Please answer from the book review below: what is the name of the Nordic trance practice that the book covers?

BEGIN Provided passage

Thursday, August 12, 2010

Seidways: Shaking, Swaying, and Serpent Mysteries

Seidways: Shaking, Swaying, and Serpent Mysteries By Jan Fries (1996) Mandrake Press

This was an enjoyable book to read, both fascinating and informative. This book is about ecstatic body movement but also is filled with interesting lore particularly from the Northern European traditions but also all around the world as regards shaking trances. Also covered are Franz Mesmer’s and others experiments with animal magnetism, shamanistic techniques, the Quakers known as the Shakers, and the lore associated with the Nordic trance practice known as seething. The perspective is sometimes folkloric/comparative myth, sometimes from the Crowleyan currents, and sometimes in a spirit of scientific experimentation. The author digresses and jumps around quite a bit but some of the detours are interesting.

This is not a dry academic text but more an informed manual by an author both quite learned and daring in the magickal sense. The book is well illustrated with the author’s artwork. The author draws on a lot of texts and gives recommendations for a lot of interesting books relating to lore, psychology, and trance magick.

END Provided passage
BEGIN Source material

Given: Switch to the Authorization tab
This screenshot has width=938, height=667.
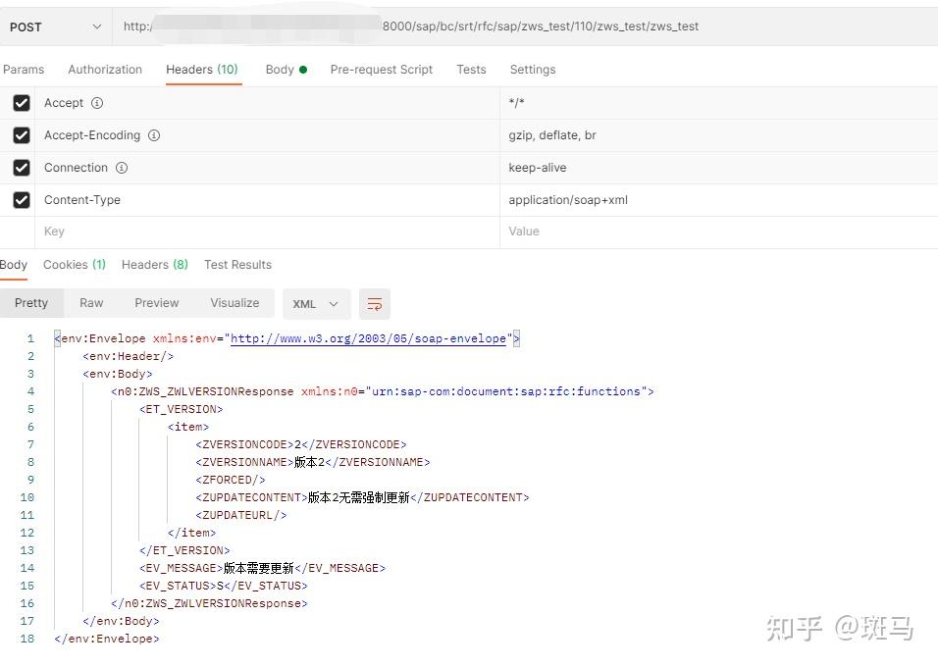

END Source material

_Exercise result_
Seething.